Friday, September 16, 2022

Surprising spin transport in insulating VO2

Monoclinic VO2,
adapted from here

As I wrote last year, techniques have been developed in the last decade or two that use the inverse spin Hall effect as a tool for measuring the transport of angular momentum in insulators.  We just applied this approach to look at the thermally driven transport of spin-carrying excitations (the spin Seebeck effect) in thin films of vanadium dioxide at low temperatures.  VO2 is a strongly correlated transition metal oxide that has a transition at 65C between a high temperature (rutile structure) metallic state with 1D vanadium chains, and a low temperature (monoclinic structure) insulating state in which the vanadium atoms have formed dimers, as shown at right.  I circled one V-V dimer in purple.  

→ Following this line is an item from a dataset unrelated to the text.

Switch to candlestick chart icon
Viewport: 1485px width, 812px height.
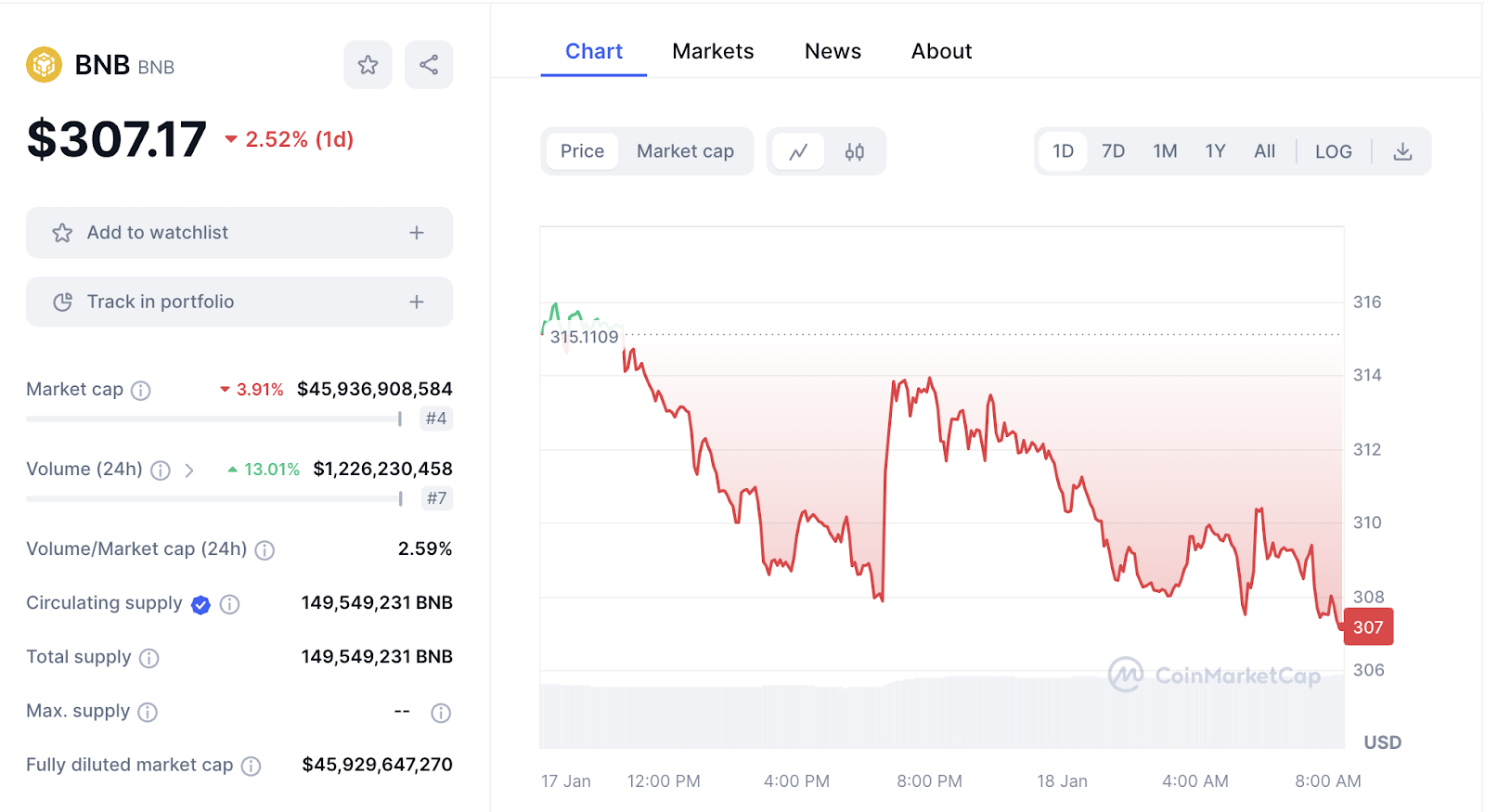855,151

The expectation, going back almost 50 years, is that in each dimer the unpaired d electrons on the vanadium atoms form a singlet, and thus the insulating state should be magnetically very boring.  That's why the result of our recently published paper are surprising.  In the "nonlocal" geometry (with a heater wire and a detector wire separated laterally on the surface of a VO2 film), we see a clear spin Seebeck signal that increases at temperatures below 30-40 K, indicating that some spin-carrying excitations are being thermally excited and diffusing from the heater to the detector.   One natural suspect would be thermally activated triplet excitations called triplons, and we are continuing to take data in other geometries and to try to nail down whether that is what is happening here.  

This has been a fun project, in part because I get a real kick out of the fact that this measurement technique is so simple and first-year undergrad physics says that you should see nothing.  We are running ac current back and forth in one wire at a few Hz, and measuring the voltage across a neighboring wire at twice that frequency, on an insulating substrate.  Instead of seeing nothing, because of the hidden action of spin in the insulator and spin-orbit physics in the wires, we see a clear signal that depends nontrivially on magnetic field magnitude and direction as well as temperature.  Gets me every time.  

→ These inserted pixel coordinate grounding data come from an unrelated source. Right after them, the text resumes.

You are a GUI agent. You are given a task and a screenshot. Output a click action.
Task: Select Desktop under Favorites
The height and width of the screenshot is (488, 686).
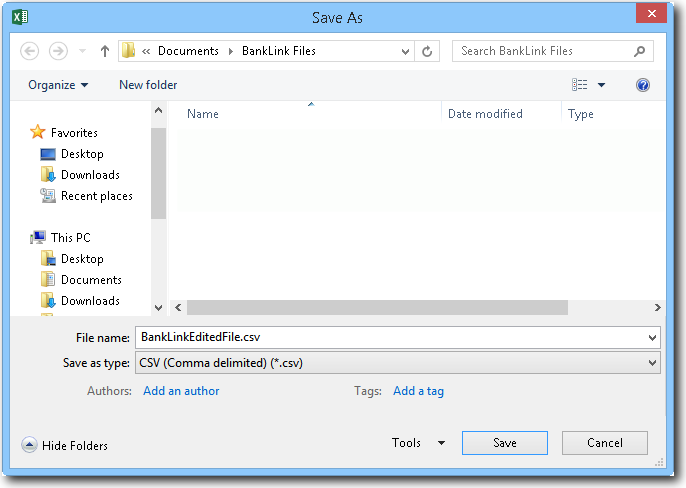[x=81, y=154]
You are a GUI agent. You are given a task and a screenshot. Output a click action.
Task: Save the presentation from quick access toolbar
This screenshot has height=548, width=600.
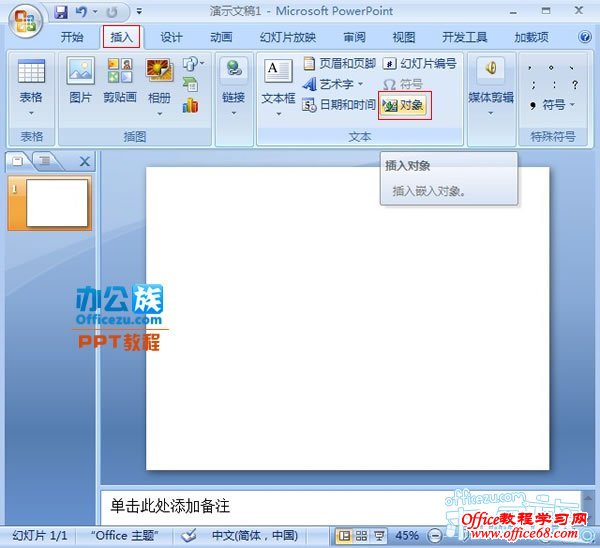(x=61, y=12)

Monday, September 05, 2022

Coming next month....


I'm going to be presenting a continuing education course starting next month, trying to give a general audience introduction to some key ideas about condensed matter and materials physics.   

From the intro flyer:  "The world and the materials that compose it are full of profound phenomena often overlooked by the uninitiated, from quasiparticles to the quantum world. Did you know that there are hundreds of states of matter? Have you ever wondered why objects can’t pass through each other and why stars don’t collapse? What do sports fans doing the wave or a traffic slowdown on the 610 Loop have to do with electrical conduction in metal? Why are raindrops wet and how do snowflakes achieve their delicate sixfold symmetry? Learn how physics affects everything around you, defining the very laws of nature. Spanning physics, chemistry, materials science, electrical engineering and even a bit of biology, this course brings the foundations of everyday physics to life and shares some of the most intriguing research emerging today."

Here is the link for registration for the course.  (The QR code I'd originally posted seems to point to the wrong class.)

(My posting has been less frequent as I continue to work on preparing this class.  Should be fun.)